CVE-2024-12589 is a stored DOM-based Cross-Site Scripting vulnerability identified in the Finale Lite – Sales Countdown Timer & Discount for WooCommerce plugin for WordPress. The vulnerability exists in all versions up to and including 2.19.0 due to insufficient sanitization of user input and inadequate output escaping in the countdown timer feature. Authenticated users with Contributor-level access or higher can exploit this flaw by injecting arbitrary JavaScript code into pages that utilize the countdown timer. When other users access these pages, the injected scripts execute in their browsers, potentially leading to session hijacking, privilege escalation, or unauthorized actions within the WordPress environment. The vulnerability is classified under CWE-79, indicating improper neutralization of input during web page generation. The CVSS 3.1 base score is 6.4, reflecting a network attack vector, low attack complexity, required privileges at the contributor level, no user interaction needed, and a scope change due to the potential impact on other users. Although no known exploits are currently reported in the wild, the vulnerability poses a significant risk to websites using this plugin, especially those with multiple contributors. The lack of official patches at the time of reporting necessitates immediate mitigation efforts by administrators. This vulnerability highlights the risks associated with plugins that allow user-generated content without rigorous input validation and output encoding, particularly in e-commerce environments where trust and data integrity are critical.

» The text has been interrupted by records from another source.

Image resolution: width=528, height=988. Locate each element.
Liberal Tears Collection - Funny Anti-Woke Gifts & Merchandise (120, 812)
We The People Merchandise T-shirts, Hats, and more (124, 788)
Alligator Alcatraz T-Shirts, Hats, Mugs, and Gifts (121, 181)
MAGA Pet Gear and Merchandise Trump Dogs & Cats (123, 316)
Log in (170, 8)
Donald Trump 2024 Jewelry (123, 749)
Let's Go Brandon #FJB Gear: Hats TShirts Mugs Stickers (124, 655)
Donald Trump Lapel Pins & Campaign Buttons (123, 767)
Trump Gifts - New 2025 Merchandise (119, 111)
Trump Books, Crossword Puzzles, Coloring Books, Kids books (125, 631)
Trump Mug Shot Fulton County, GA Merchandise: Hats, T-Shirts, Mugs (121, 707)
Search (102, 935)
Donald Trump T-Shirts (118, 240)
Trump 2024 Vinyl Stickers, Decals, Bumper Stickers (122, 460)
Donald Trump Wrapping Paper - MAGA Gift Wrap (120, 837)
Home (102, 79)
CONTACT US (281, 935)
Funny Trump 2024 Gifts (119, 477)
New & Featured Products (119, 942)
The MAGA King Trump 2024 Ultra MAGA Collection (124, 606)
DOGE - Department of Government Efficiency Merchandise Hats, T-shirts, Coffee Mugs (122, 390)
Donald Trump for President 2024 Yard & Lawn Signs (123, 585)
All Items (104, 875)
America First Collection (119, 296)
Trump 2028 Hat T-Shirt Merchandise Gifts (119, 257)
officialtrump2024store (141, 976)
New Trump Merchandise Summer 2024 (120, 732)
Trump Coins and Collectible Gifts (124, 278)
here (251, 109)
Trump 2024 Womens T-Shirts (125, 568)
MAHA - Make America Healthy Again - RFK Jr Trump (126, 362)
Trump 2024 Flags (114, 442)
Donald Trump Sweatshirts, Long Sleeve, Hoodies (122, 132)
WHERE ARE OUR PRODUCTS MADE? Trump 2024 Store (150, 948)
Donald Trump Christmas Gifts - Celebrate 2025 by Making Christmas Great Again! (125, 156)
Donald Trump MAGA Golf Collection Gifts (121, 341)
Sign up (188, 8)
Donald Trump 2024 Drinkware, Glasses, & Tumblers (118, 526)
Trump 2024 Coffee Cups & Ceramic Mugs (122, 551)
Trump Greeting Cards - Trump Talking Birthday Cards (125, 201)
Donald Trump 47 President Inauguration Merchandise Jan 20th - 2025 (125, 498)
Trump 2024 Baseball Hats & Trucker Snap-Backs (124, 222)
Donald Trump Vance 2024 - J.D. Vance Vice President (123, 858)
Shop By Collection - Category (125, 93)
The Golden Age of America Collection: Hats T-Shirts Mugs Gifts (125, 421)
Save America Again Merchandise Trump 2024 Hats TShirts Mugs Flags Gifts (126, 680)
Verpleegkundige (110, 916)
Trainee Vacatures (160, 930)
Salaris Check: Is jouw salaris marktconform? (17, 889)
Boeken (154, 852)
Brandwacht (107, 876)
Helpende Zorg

The primary impact of this vulnerability is the potential for attackers with contributor-level access to inject malicious scripts that execute in the browsers of other users, including administrators and customers. This can lead to session hijacking, theft of sensitive information such as authentication tokens, unauthorized actions performed on behalf of users, and possible defacement or manipulation of website content. For e-commerce sites using WooCommerce, this could undermine customer trust, lead to financial fraud, or disrupt business operations. The scope of impact extends beyond the initial attacker due to the stored nature of the XSS, affecting any user who views the compromised page. Although the vulnerability does not directly affect system availability, the integrity and confidentiality of user data and site content are at risk. Organizations relying on this plugin may face reputational damage, regulatory compliance issues, and increased operational costs if exploited. The medium CVSS score reflects these risks balanced against the requirement for authenticated access and the absence of user interaction for exploitation.

1. Immediately restrict Contributor-level and higher privileges to trusted users only, minimizing the risk of malicious input injection. 2. Monitor and audit all user-generated content related to the countdown timer feature for suspicious scripts or anomalies. 3. Implement Web Application Firewall (WAF) rules to detect and block common XSS payloads targeting the affected plugin. 4. Until an official patch is released, consider disabling or removing the Finale Lite – Sales Countdown Timer & Discount plugin if feasible. 5. Educate site administrators and contributors about the risks of injecting untrusted content and enforce strict content policies. 6. Apply output encoding and input validation at the application level if custom development resources are available to patch the vulnerability temporarily. 7. Regularly back up website data and configurations to enable quick recovery in case of compromise. 8. Stay updated with vendor announcements and apply official patches immediately upon release. 9. Use security plugins that can detect and alert on suspicious script injections or changes in site content. 10. Conduct periodic security assessments focusing on user input handling and plugin vulnerabilities.